I''ve owned a 33 for the last 14 years and would be happy to discuss the boat with you. I''m presently on a road trip and should be back by Thursday. Why don''t you E-Mail me @ [email protected] with any of your questions.I also recomend you check out the Caliber E-Mail Archives.
Regards Paul


----------



## SailorMitch (Nov 18, 2005)

Practical Sailor did a basically favorable review of the 33 several years ago. You can buy it on their web page.

I almost bought a 33 myself over the summer but couldn''t agree on price with the owner. Funny part is, he later listed the boat with a broker with an asking price that would net him (after broker commission) less than I offered him initially, not even accounting for someone knocking off SOMETHING in their offer on the boat.

The 33 is a big, heavy, solid boat. Deck is cored with marine plywood and not balsa, which explains part of the added weight. The weight is spread out over a long water line, but the design of the stern will make it dig in creating drag when underway, either by sail or power. The one I was looking at, the owner had painted part way up the stern with bottom paint. Not a good sign for performance.

Boat has good ventilation, great storage, huge anchor locker. Cockpit seats are not very wide, so won''t be comfy to some for a long voyage. 

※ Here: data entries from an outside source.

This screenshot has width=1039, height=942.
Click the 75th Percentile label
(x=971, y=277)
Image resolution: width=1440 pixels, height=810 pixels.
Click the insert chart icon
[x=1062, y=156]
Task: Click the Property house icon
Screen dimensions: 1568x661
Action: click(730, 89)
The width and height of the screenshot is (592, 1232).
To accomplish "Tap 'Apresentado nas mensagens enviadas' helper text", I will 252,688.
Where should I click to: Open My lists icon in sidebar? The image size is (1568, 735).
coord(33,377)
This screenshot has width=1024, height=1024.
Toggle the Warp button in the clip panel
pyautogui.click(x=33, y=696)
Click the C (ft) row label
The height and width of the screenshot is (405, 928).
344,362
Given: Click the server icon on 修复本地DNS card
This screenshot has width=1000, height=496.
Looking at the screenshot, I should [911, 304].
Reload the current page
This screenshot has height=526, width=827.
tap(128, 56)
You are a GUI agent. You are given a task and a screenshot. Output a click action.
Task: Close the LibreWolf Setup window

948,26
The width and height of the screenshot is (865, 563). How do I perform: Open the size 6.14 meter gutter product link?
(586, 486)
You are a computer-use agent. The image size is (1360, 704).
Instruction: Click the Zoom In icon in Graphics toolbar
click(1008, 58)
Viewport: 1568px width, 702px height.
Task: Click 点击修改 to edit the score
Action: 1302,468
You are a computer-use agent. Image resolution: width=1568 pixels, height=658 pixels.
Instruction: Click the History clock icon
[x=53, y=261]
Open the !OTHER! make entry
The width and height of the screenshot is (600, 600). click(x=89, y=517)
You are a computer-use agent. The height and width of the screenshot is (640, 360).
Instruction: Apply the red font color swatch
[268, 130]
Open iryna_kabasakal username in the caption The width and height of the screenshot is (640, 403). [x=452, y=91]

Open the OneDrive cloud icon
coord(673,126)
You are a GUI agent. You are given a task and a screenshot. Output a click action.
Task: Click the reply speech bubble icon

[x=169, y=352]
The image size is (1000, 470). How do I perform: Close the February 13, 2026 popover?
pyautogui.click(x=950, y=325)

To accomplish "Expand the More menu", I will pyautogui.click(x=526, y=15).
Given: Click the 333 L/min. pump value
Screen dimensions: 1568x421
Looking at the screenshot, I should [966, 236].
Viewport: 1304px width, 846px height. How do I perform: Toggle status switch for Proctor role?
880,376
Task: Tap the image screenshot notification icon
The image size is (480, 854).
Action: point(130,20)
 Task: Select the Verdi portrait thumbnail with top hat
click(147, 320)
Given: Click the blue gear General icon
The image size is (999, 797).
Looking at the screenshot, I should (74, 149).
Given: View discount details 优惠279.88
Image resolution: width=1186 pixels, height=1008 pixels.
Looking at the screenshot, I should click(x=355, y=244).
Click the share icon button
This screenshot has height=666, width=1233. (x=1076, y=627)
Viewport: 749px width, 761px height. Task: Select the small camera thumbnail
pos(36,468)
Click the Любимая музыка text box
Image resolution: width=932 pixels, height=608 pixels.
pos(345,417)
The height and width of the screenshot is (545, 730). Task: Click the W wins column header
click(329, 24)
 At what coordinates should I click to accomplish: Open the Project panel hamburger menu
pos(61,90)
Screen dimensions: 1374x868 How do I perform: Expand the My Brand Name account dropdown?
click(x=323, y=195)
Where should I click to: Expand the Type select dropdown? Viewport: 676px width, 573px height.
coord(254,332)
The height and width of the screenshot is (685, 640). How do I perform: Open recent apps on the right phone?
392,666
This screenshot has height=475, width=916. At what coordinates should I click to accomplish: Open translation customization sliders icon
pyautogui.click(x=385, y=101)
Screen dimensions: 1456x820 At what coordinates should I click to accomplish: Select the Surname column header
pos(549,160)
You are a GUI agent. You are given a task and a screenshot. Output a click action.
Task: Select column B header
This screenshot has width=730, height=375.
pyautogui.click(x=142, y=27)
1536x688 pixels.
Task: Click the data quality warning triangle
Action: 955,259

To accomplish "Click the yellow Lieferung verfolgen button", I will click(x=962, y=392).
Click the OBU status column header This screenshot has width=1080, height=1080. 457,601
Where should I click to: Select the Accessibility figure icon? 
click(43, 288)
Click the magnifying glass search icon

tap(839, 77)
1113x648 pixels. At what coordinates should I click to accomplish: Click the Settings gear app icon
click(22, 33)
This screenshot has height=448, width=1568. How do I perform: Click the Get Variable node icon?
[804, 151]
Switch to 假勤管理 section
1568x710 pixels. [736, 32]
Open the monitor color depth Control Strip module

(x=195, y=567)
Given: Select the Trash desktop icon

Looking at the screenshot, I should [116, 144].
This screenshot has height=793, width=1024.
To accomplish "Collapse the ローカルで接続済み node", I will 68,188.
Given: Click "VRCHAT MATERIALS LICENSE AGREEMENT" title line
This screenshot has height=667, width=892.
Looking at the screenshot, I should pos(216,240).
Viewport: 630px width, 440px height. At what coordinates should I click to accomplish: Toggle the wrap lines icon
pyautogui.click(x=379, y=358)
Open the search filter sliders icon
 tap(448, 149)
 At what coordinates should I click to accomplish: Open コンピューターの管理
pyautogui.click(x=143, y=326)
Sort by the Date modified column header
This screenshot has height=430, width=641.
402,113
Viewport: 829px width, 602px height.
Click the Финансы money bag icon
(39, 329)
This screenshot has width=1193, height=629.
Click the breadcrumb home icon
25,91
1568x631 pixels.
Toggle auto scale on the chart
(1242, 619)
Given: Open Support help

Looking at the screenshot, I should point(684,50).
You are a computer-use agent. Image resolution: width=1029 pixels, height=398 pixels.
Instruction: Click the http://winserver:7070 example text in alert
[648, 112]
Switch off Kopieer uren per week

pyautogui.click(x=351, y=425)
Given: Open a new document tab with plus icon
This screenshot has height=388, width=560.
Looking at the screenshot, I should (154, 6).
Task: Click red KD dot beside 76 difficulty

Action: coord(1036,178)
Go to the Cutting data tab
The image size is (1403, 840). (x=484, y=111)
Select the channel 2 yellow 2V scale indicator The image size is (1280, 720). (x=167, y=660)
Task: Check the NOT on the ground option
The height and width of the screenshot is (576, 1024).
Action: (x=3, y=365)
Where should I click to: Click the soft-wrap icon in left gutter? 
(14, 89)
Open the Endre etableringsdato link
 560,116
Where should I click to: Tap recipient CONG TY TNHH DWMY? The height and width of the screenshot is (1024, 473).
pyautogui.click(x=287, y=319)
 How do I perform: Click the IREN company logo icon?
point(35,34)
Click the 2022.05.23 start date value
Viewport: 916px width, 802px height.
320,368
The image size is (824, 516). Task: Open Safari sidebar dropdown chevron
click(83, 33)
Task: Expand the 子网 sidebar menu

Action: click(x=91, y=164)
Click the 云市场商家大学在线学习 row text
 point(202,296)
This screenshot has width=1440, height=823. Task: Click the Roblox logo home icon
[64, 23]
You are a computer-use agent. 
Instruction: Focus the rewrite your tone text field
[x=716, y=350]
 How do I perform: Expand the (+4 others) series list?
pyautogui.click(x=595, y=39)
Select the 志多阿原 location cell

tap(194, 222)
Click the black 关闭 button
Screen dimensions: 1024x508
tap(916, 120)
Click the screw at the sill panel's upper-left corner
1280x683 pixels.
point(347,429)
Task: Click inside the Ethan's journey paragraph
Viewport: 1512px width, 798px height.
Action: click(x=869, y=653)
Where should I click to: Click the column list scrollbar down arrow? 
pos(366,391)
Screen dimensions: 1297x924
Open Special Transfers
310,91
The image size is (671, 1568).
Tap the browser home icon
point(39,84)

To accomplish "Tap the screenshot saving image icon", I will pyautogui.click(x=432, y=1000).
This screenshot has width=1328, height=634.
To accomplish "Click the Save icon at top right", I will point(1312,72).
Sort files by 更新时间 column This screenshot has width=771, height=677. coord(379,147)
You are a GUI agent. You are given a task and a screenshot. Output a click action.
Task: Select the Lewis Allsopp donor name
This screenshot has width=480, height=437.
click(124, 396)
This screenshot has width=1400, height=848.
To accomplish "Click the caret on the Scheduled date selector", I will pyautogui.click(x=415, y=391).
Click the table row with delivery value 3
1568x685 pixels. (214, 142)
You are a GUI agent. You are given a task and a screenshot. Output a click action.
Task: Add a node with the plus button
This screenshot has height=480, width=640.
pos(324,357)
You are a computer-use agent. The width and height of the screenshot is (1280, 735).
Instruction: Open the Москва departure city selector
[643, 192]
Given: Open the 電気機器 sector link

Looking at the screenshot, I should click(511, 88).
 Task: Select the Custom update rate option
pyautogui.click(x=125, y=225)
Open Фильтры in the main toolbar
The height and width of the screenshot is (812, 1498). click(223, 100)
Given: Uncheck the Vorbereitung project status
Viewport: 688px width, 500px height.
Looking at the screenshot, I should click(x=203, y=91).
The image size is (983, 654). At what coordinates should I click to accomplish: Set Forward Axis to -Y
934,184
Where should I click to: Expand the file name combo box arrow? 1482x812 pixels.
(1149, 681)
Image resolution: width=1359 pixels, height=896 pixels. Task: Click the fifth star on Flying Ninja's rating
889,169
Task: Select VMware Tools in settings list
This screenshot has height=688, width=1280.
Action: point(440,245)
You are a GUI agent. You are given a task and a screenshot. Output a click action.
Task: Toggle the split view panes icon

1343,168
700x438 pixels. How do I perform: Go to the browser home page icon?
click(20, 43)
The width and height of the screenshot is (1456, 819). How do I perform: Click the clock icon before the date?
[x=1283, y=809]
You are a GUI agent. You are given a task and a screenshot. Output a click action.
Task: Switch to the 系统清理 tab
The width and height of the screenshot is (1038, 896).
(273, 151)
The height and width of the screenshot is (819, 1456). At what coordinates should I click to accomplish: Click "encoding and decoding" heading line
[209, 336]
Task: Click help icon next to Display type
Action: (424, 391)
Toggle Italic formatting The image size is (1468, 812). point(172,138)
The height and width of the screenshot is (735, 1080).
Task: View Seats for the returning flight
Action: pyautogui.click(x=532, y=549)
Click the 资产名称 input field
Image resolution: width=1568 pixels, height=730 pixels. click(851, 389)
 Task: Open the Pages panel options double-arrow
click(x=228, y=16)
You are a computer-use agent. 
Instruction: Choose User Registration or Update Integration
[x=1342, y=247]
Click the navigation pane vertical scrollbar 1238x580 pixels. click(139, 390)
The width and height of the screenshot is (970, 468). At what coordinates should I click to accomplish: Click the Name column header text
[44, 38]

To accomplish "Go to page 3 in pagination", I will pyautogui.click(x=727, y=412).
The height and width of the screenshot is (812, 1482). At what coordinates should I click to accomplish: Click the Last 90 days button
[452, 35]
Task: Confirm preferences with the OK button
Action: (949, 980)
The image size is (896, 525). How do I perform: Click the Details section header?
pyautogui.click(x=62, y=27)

An interesting thing I noticed is that Caliber-33 owners all seem to brag about how much their boats weigh. The displacement is listed at about 13,000 lbs and it''s common for owners to get in a contest that "my boat weighs more than yours." Their intent is to prove the comfort of the boat in a seaway, which may be true...... but it also leads to sluggish performance under sail or power. People do tend to load them down with every goodie out there.

The boats are tubby to my eye as well, but aesthetics are very personal.

Calibers have a loyal following. It''s all in what you''re after.


----------



## wiltsan (Jan 19, 2012)

*Caliber 35 1992*

I have an issue that caused me to pull and rebuild my engine which has been completed. When the yard was reinstalling the engine we noticed that the engine was not in alignment on the seat with the shaft tube, but rather at an angle to being in alignment with shaft tube - the shaft tube was built at an angle we think to accomadate being able to get the shaft out without removing the engine by sliding it out the back and thereby missing the skeg.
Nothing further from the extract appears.